(Reading text Opens)
Decentralised healthcare
The key word is decentralisation. A centralised healthcare system is highly dependent on the availability and service of hospitals: a large and comprehensive provider of healthcare services, but one which also entails a large sum of initial investment, complex operations, and numerous medical and healthcare workers.
While hospitals are an absolute need for their ability to handle illnesses that require urgent attention, large capacities of care, and multiple specialities, they are also extremely expensive to run and require a large inflow of patients to support it.
A decentralised healthcare system, on the other hand, shares the burden with clinics, which are much easier to proliferate, and suitable to serve even the more rural areas or cities with lower populations.
Government-owned GP clinics are widespread and a wonderful first touchpoint for Indonesians in need of medical attention. With a growing number of specialist doctors, Indonesia can then grow the number of specialist clinics as well.
Specialist clinics can offer all the comfort and convenience of a clinic platform – closer to home, shorter wait times, higher availability – while also providing access to specialised doctors.
Opportunities in specialist clinics
Specialist clinics provide the advanced level of care patients may need without the excessive cost of running hospitals – they are, therefore, potentially one of the most lucrative business models in the healthcare industry and one that could save many lives in the outskirts where hospitals don’t exist.
(Reading text Closes)
(Data provided Opens)
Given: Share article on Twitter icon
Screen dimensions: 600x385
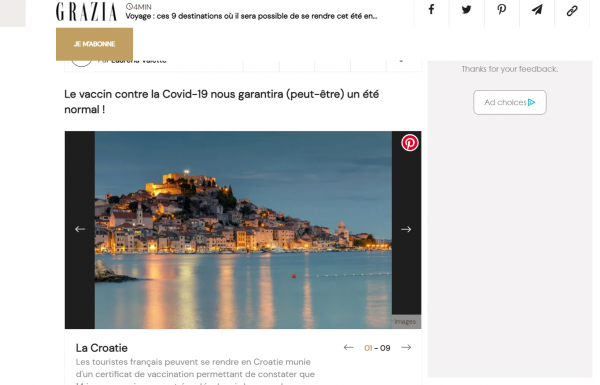Looking at the screenshot, I should click(466, 10).
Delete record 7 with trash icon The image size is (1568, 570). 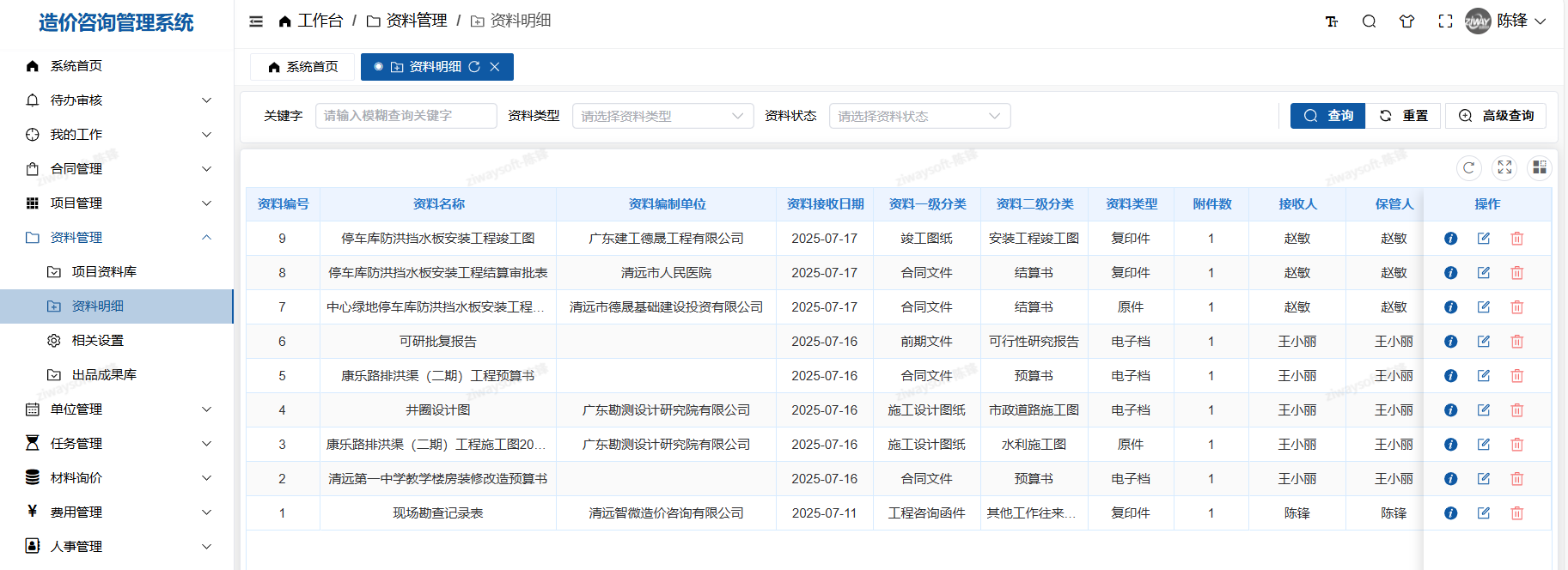tap(1516, 307)
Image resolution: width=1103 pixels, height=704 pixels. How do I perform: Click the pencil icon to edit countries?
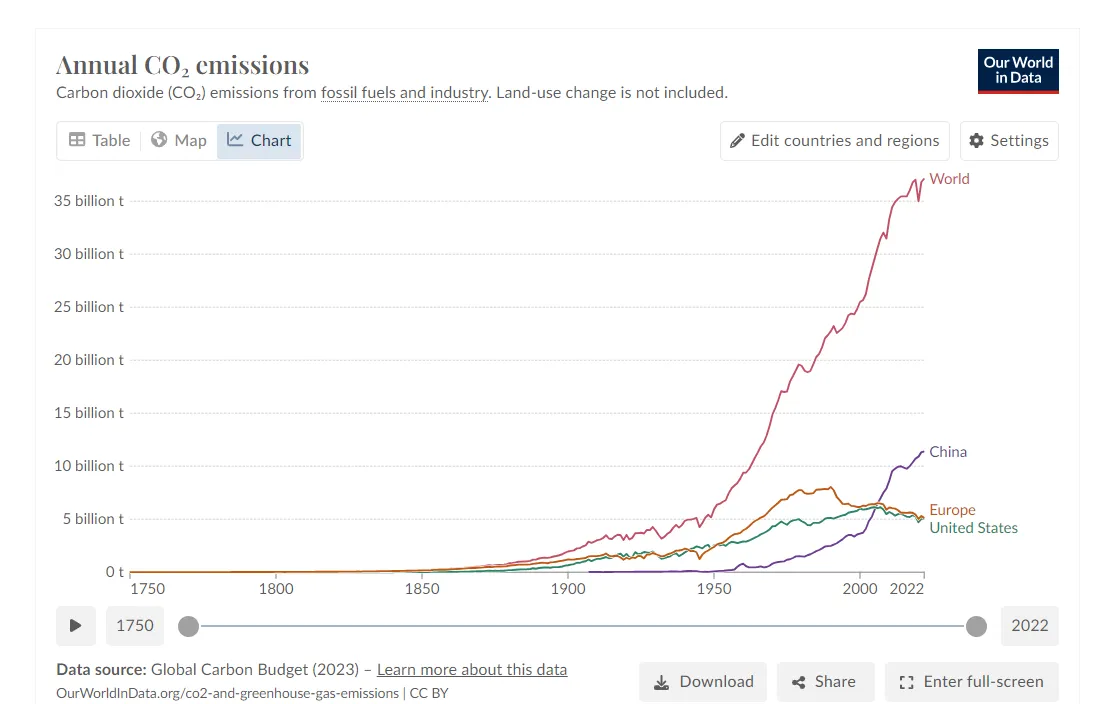tap(738, 141)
(Data provided Closes)
▶ **Activity 1**: Decide whether each statement agrees with the text on decentralized healthcare, and support each yes or no with the deciding words quoted from it. (a) Hospitals need a large inflow of patients to support them. (b) Government-owned GP clinics are rare in Indonesia. (c) Clinics are described as suitable for serving rural areas.
▶ **Activity 2**: Carry the passage on decentralized healthcare further, beginning right after its final sentence.

▶ **Task response 1**:
(a) Yes: "require a large inflow of patients to support it"
(b) No: "Government-owned GP clinics are widespread"
(c) Yes: "suitable to serve even the more rural areas or cities with lower populations"

▶ **Task response 2**:
At the same time, Indonesia has ample need for specialised care as it battles numerous chronic diseases rampant in its population. Almost a quarter – 23 per cent – of Indonesians suffer from hypertension and 10 per cent suffer from diabetes. Some 35 per cent of all Indonesian deaths occur because of cardiovascular diseases, while 6 per cent of all diseases in the country are chronic respiratory illnesses.
These chronic diseases require advanced care and constant checkups, which would be costly and fairly inaccessible if they must be provided by hospitals.
However, there are risks – as with any form of investment and business venture – associated with operating specialised clinic chains. As an offline retail format business model, the details around clinic locations are often the most important: identifying locations that can bring patients from surrounding demographics, possible cannibalisation from other clinics, rental costs, minimum wage requirements, so on.
And due to the nature of healthcare businesses, plus the fact that any errors in operations and treatments can lead to serious health risks for patients, extra care must be made to ensure that all medical and health workers are aligned to prioritise the best interests of the patients.
It is imperative that healthcare-related businesses are focused more on efficiency, creating a profitable operation, rather than optimising revenues from pushing patients to conduct unnecessary treatments.
Globally, specialised clinics are a proven success. NYSE-listed DaVita runs 2,675 clinics in the United States and 367 clinics globally, specialising in kidney dialysis. While servicing almost 250,000 patients annually, the company generated an excess of US$12 billion in revenue and US$1.6 billion in operational income in 2023.
In Indonesia, hospital and clinics chains exist but on a markedly smaller scale: the largest Indonesian healthcare chain is Siloam, with 41 hospitals and 30 clinics across the country. Specialised clinics often exist in silos, where commonly a senior specialist doctor opens their own private practice and at most owns a handful of clinics.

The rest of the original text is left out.